Since you all asked how _I_ feel:

I think it's fair of HAMAS to attack Israel, just as much as it's fair for Iraqis to attack the "Coalition Forces" occupying their land.
HAMAS does offer acceptance of the 1967 'Green Line' borders, but Israel continues to kidnap more Palestinians (including elected politicians), colonize more land, and generally stomp around the region like the USA has done 'round the globe for the last 100 years. HAMAS doesn't renounce violence or recognize Israel - and Israel doesn't renounce violence, nor do they recognize HAMAS (see the withholding of international assistance funds after HAMAS's electoral win).
So fuck 'em!

Israel can do what they want, but they're totally overpowering and overwhelming an entire population in reprisal for relatively minor actions by one militant group. This is a war crime, termed "collective punishment", something the armed Palestinian resistance has not been able to commit against Israel. Infrastructure attacks by Israel are common, but there has been perhaps only one or two (arguable) by Palestinians against Israeli society.
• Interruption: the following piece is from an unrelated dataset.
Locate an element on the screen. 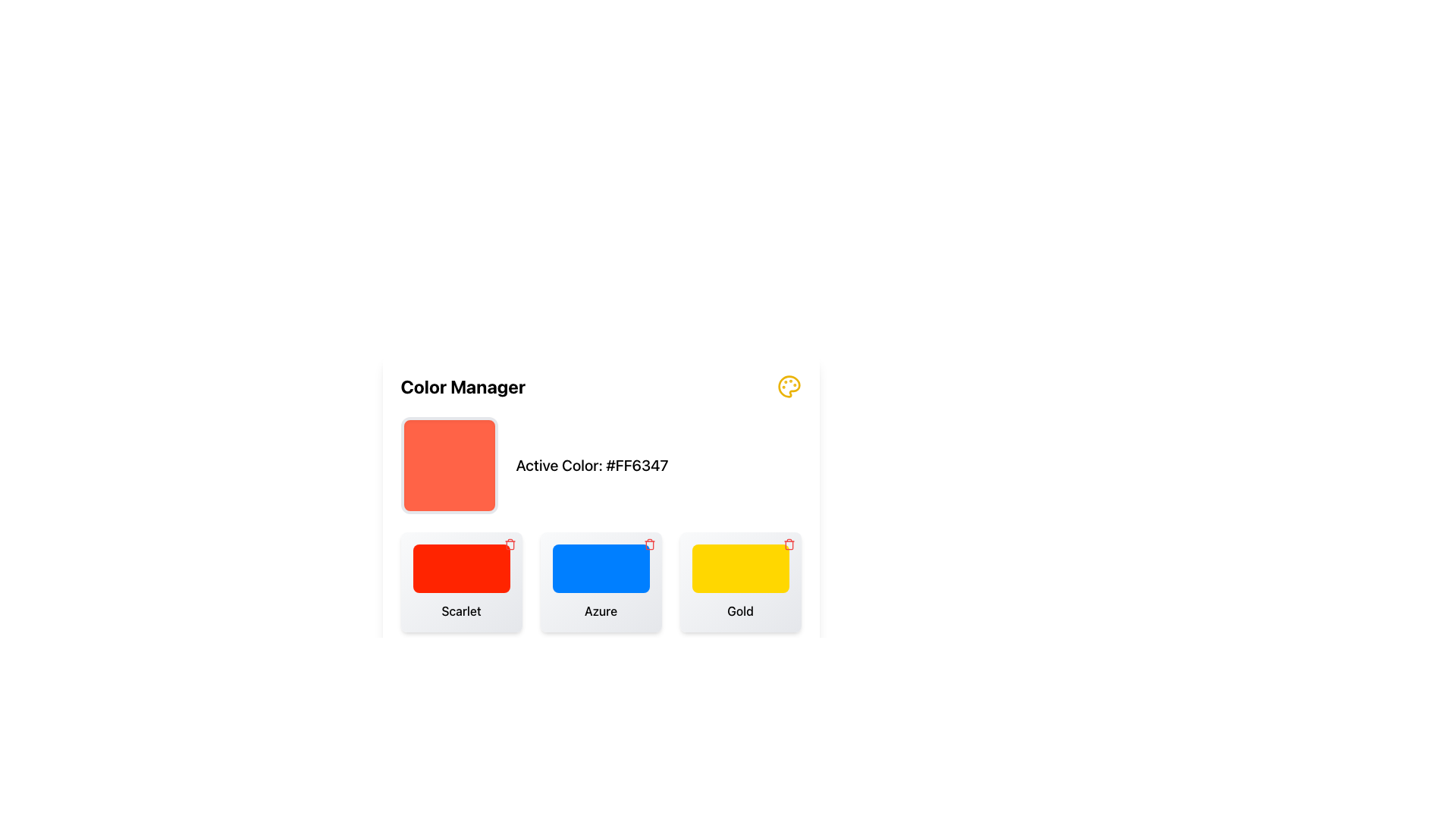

(And Israel, at American prompting, essentially made the religious HAMAS movement as a way to dilute the popular, socialist, secular, Soviet-backed groups like the PFLP - so they created their own Frankenstein's monster like the US did with al-Qaeda (from al-Jihad in Egypt) and the Taliban.)


----------



## desaparecido (Jan 1, 2009)




----------



## spoorprint (Jan 2, 2009)

I'm aware that ANSWER is a Worker's World front -at least for a lot of purposes.
I also see United for Peace and Justice as a front for the Progressive Democrats-though friends have disputed that.Still, no one but ANSWER seemed to be attempting to organize a quick response this week, so there calender was useful.
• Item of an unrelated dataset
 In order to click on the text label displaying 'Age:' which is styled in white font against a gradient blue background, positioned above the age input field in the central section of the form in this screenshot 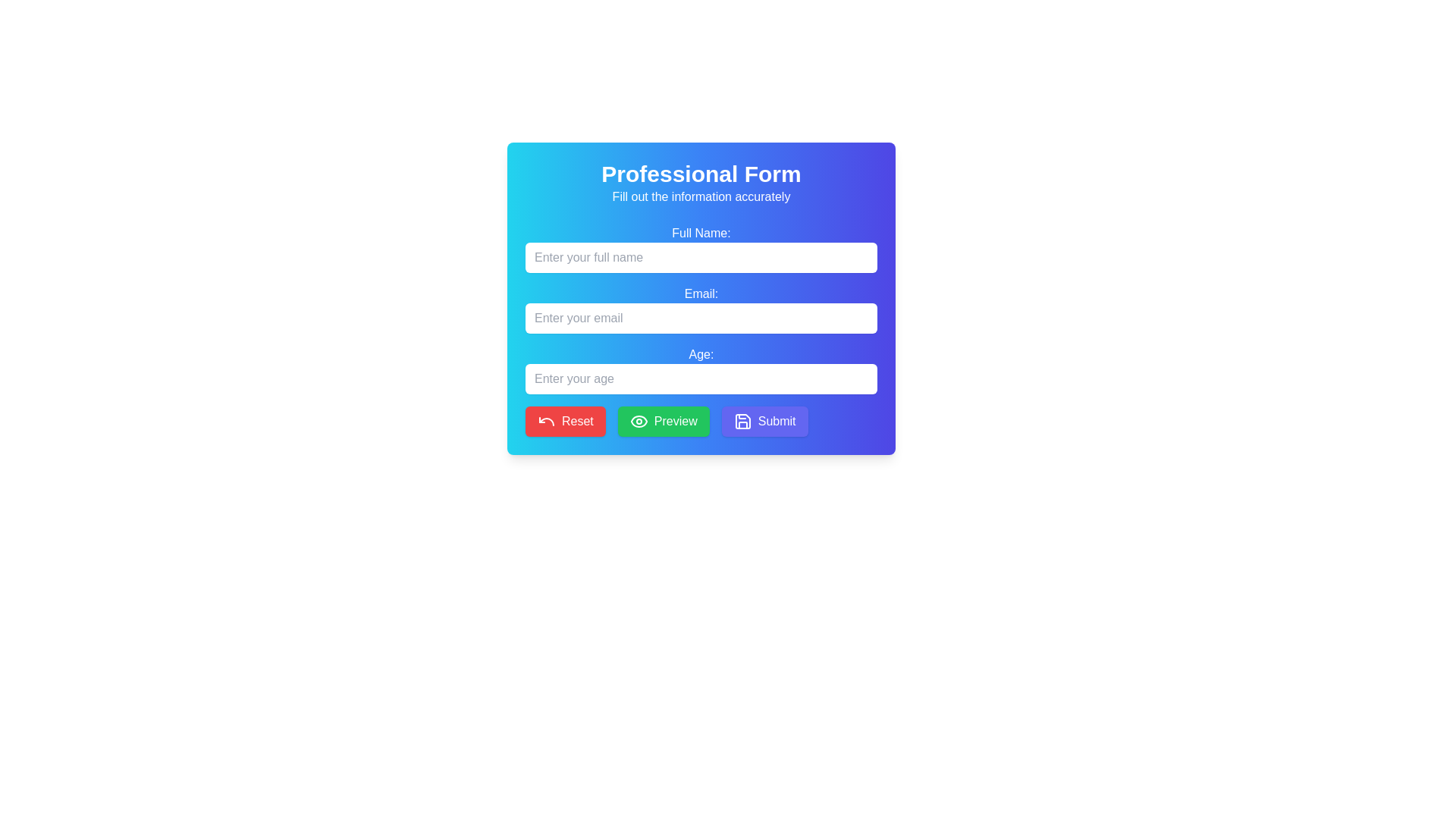, I will do `click(701, 354)`.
And I agree getting sucked into a front group long term would be unproductive.


----------



## thesenator (Jan 2, 2009)

Hamas now*plans major suicide attacks inside Israel. The group actually warned Muslims who are foreign citizens to leave Israel immediately: http://samsonblinded.org/news/hamas-warned-muslims-to-flee-israel-5473


----------



## vince (Feb 19, 2009)

im in solidarity with palestinians forever noone should EVER need to tolerate what they go through man, israel are imperialist fuckers who did the same think the colonists did to natives. conquering just because they have more guns. nothing justifies genocide. fuck that shit. if any of you get the opportunity theres a realy good documentary called "occupation 101" you can find it on google video. it wasnt allowed pressing in us till like 2006, it was made in 04 i believe.
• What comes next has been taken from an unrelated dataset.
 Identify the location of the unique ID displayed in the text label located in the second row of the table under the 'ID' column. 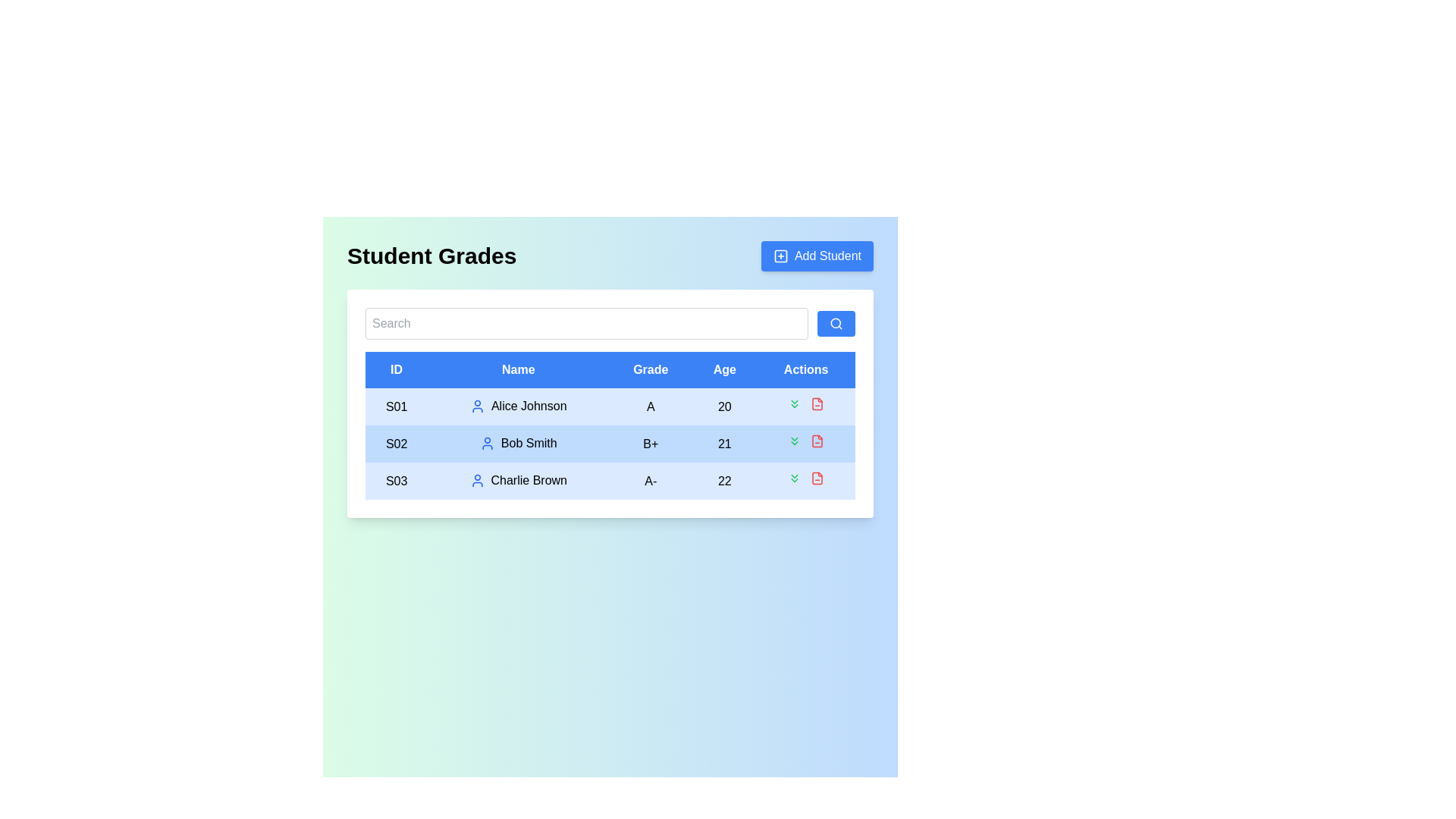
(397, 444).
i have good homie whos been to palestine a couple times with radical motivation and has some fucked up stories.

he showed me a picture of the wall on the palestinian side that had a big circle A and it said "no good squats here", just thought id throw that in, i thought it was humorous when i saw it in a sad way


----------



## wokofshame (Feb 19, 2009)

i know people will bitch at me, but: you need to go there to really understand what the deal is. having a preformed opinion before i went kind of retarded/delayed my learning experience living there


----------



## bote (Feb 22, 2009)

I can't bitch at you unless you give me more to work with- how did going there affect your understanding of things, or rather what is your understanding of things? Can't blame you if you don't want to get into it, but I am genuinely curious.


----------



## veggieguy12 (Feb 22, 2009)

MURT said:


> ...you need to go there to really understand what the deal is.



I don't think that's true, anyone in the world can get a look at all the evidence and reporting of what the past and present situations are, and thus determine what is happening and form an opinion.
Maybe I'm reading into it too much, but this sounds like the typical un-informed American catch-all/dismiss-all, "It's so complex, that Middle East stuff".
I don't think Israel/Palestine is any more complex than Dutch/Spanish/French/English/American vs. Iriquois/Seminole/Maya/Inca/Aztec/Taino/Apache/Sioux. *It's about land theft from and dispossession of an indigenous group by a foreign group. It's ethnic cleansing.*
Even the Israeli and Zionist top levels admit as much, check out some of the more recent stuff from renowned Israeli historian Benny Morris.
He doesn't deny that it's ethnic cleansing, he just basically says, "The commanders were right, the founders were doing the right thing, we have to purge the land of the non-Jews if we want a secure Israel" (not an exact quote).
Jews, Muslims, and Christians of various ethnicities - Semites, Druze, Bedouin, Arabs, Canaanites, etc. - lived side-by-side in Palestine before the World Zionist Congress decided to flood the area with Jews.
So the question is, do we demand security for people whoever they are, wherever they reside, or do we say that European Jews should not be persecuted and are thus entitled to migrate to Palestine and push out the brown natives to make themselves a safe haven?
Well, do we say that fanatical Protestants weren't safe in Europe and were thus entitled to settle in The New World and slaughter the brown native savages there?
Yeah, I know, "The Palestinians don't want peace, they just hate Jews" and blah blah blah, other demonizing and vilifying rhetoric goes well with the old stories about scalping and village raids by Indians.


----------